*** Block opens ***
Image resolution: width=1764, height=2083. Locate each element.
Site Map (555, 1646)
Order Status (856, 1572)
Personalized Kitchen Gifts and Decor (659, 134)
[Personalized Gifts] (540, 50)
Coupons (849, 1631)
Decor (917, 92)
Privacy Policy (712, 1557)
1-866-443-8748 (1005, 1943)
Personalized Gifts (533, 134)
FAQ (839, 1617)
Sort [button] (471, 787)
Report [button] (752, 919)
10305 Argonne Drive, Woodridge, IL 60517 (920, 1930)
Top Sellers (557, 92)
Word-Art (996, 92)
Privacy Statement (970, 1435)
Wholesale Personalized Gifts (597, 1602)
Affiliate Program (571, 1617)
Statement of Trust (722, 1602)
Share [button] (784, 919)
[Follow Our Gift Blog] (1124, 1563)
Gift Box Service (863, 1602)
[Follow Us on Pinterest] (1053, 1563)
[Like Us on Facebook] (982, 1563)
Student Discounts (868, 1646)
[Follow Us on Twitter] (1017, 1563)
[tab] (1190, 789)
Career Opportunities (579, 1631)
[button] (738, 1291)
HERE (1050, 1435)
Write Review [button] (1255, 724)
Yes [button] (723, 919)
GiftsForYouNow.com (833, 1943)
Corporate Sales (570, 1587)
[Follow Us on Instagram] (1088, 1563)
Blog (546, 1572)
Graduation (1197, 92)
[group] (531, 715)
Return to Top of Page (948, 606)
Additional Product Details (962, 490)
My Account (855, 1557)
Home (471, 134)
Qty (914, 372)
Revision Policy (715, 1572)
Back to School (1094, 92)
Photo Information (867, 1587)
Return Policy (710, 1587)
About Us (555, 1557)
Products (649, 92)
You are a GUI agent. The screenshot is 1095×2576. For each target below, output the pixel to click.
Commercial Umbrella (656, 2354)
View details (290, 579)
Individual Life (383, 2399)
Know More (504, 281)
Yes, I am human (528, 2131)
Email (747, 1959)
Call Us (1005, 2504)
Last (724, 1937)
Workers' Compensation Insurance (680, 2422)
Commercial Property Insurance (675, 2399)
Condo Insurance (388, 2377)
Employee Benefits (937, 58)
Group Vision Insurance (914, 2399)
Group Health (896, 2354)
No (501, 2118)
*** Block closes ***
▶ **TASK ITEM**:
Retype the listing exactly.

▶ **TASK RESULT**:
Image resolution: width=1764, height=2083. Locate each element.
Site Map (555, 1646)
Order Status (856, 1572)
Personalized Kitchen Gifts and Decor (659, 134)
[Personalized Gifts] (540, 50)
Coupons (849, 1631)
Decor (917, 92)
Privacy Policy (712, 1557)
1-866-443-8748 (1005, 1943)
Personalized Gifts (533, 134)
FAQ (839, 1617)
Sort [button] (471, 787)
Report [button] (752, 919)
10305 Argonne Drive, Woodridge, IL 60517 (920, 1930)
Top Sellers (557, 92)
Word-Art (996, 92)
Privacy Statement (970, 1435)
Wholesale Personalized Gifts (597, 1602)
Affiliate Program (571, 1617)
Statement of Trust (722, 1602)
Share [button] (784, 919)
[Follow Our Gift Blog] (1124, 1563)
Gift Box Service (863, 1602)
[Follow Us on Pinterest] (1053, 1563)
[Like Us on Facebook] (982, 1563)
Student Discounts (868, 1646)
[Follow Us on Twitter] (1017, 1563)
[tab] (1190, 789)
Career Opportunities (579, 1631)
[button] (738, 1291)
HERE (1050, 1435)
Write Review [button] (1255, 724)
Yes [button] (723, 919)
GiftsForYouNow.com (833, 1943)
Corporate Sales (570, 1587)
[Follow Us on Instagram] (1088, 1563)
Blog (546, 1572)
Graduation (1197, 92)
[group] (531, 715)
Return to Top of Page (948, 606)
Additional Product Details (962, 490)
My Account (855, 1557)
Home (471, 134)
Qty (914, 372)
Revision Policy (715, 1572)
Back to School (1094, 92)
Photo Information (867, 1587)
Return Policy (710, 1587)
About Us (555, 1557)
Products (649, 92)
You are a GUI agent. The screenshot is 1095×2576. For each target below, output the pixel to click.
Commercial Umbrella (656, 2354)
View details (290, 579)
Individual Life (383, 2399)
Know More (504, 281)
Yes, I am human (528, 2131)
Email (747, 1959)
Call Us (1005, 2504)
Last (724, 1937)
Workers' Compensation Insurance (680, 2422)
Commercial Property Insurance (675, 2399)
Condo Insurance (388, 2377)
Employee Benefits (937, 58)
Group Vision Insurance (914, 2399)
Group Health (896, 2354)
No (501, 2118)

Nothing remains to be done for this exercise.